■ **PARTIES DE L'EXERCICE**:
**1)** D'après le texte sur la perception immédiate, pourquoi est-ce une erreur de payer d'abord et d'argumenter ensuite ? Répondez en une à trois phrases.
**2)** Répondez aux questions suivantes à partir du texte sur la perception immédiate.
(a) Quelle infraction récurrente donne lieu à des actions ciblées dans certaines zones de police ?
(b) Pendant combien de temps après le payement le Parquet peut-il reprendre le dossier ?
(c) Quelle somme en frais d'avocat vaut sans doute la peine d'être investie en cas de gros excès de vitesse ?
**3)** Prolongez le texte sur la perception immédiate à partir de sa dernière phrase.

■ **EXTRAIT DE TEXTE**:
La perception immédiate est une proposition indirecte faite au contrevenant. Selon les circonstances où les objectifs, le Parquet peut décider de reprendre la main et d’imposer un retrait de conduire. Certaines zones de police le font pour des actions ciblées pour des infractions récurrentes comme l’utilisation du GSM au volant. Il peut aussi décider de citer à comparaître la personne devant le tribunal. De son côté, l’intéressé qui reçoit une PI peut aussi contester et avancer ses moyens de défense devant le procureur. Ce dernier a plusieurs choix: maintient de la PI (cela devient alors une “proposition”), citation, classe sans suites…
Contester une perception immédiate
En réglant la PI, l’auteur des faits reconnait indirectement l’infraction. S’acquitter du montant revient donc à éteindre l’action publique, à clôturer le dossier. Pendant un mois à partir de la date du payement, le Parquet peut toujours reprendre le dossier et vous citer devant le tribunal. C’est surtout vrai si l’infraction de roulage est liée à l’alcool avec une récurrence du comportement. Du côté du l’auteur des faits, le payement empêche la contestation! Beaucoup pensent qu’il vaut mieux d’abord payer puis argumenter. C’est une erreur. Une solution est de répondre via le formulaire-réponse pour faire entendre votre point de vue. C’est le moment de restituer les faits, de contextualiser, de présenter vos circonstances atténuantes ou de demander un étalement de payement si vous reconnaissez les faits. Le tout est alors envoyé au Parquet. Le risque d’assurer sa défense c’est d’apporter des éléments à charge. Le mieux est de consulter en premier le service protection juridique de son assurance pour avoir son avis. L’autre possibilité est de faire appel à un avocat spécialisé en roulage. Cela ne coûte rien de lui soumettre votre dossier. En revanche, s’il accepte de vous défendre, la note risque d’être salée mais tout va dépendre de l’enjeu. Un gros excès de vitesse entraîne un passage devant le juge, une forte amende, une déchéance du droit de conduire pour toutes les catégories de véhicules, une inscription au casier judiciaire… Cela vaut sans doute le coup d’investir 1.500 euros dans les frais d’avocat (Me B. Gysels, SudPresse 19/09/23).

■ **DONNÉES FOURNIES**:

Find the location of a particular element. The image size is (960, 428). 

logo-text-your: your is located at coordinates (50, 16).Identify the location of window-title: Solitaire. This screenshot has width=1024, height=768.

■ **CORRIGÉ DE L'ACTIVITÉ**:
**1)** En réglant la perception immédiate, l'auteur des faits reconnaît indirectement l'infraction et éteint l'action publique, ce qui clôture le dossier. Le payement l'empêche donc de contester.

**2)**
(a) L'utilisation du GSM au volant.
(b) Pendant un mois à partir de la date du payement.
(c) 1.500 euros.

**3)**
Le ministère public a plusieurs choix: classer sans suite, poursuivre via une proposition de transaction ou vous citer à comparaître. Dans le deuxième cas de figure, le choix du contrevenant reste entier. Soit il se rétracte et paye in fine la proposition de transaction. Soit il est convaincu de son bon droit et se sent prêt à le prouver (preuves à l’appui !) devant le tribunal de police. Il a intérêt à bien préparer sa défense car il remet en question la constatation d’un agent qualifié, confirmé par le substitut et soumis au juge. Il peut aussi espérer la clémence du barreau ou un sursis si les conditions du dossier lui sont favorables. Dans certains cas, notamment les grands excès de vitesse, la ‘victime’ tente plutôt de glisser entre les mailles du filet en cherchant un vice de procédure ou un manquement dans les appareils de mesure. En fin de compte, si l’infraction est établie, il y a condamnation avec la possibilité de faire appel dans les 25 jours à daté du jugement.
Les avantages de la perception immédiate
Cette formule offre plusieurs avantages d’un côté comme de l’autre. Pour le contrevenant qui paye sans contester, elle coûte moins cher en argent, en temps et en stress. Ce n’est jamais agréable de devoir se confronter à un tribunal. Le payement éteint immédiatement l’action publique. Il n’y a pas d’inscription au casier judiciaire. Pour les services de police et la justice, elle évite la mise en route de toute la machine judiciaire (citation, audience, mesures d’exécution). Elle permet également de clôturer l’affaire rapidement.
Les cas où la perception immédiate est exclue
Il existe une série de cas où la PI ne peut être appliquée. Les cas prévus ci-dessous ne valent que pour les auteurs qui ont un domicile ou une résidence fixe en Belgique.
- Le contrevenant est mineur d’âge.
- L’auteur présumé n’est pas d’accord.
- Le fait constitutif de l’infraction a provoqué un dommage à autrui.
- L’auteur bénéficie du privilège de juridiction ou d’une immunité (diplomate, parlementaire).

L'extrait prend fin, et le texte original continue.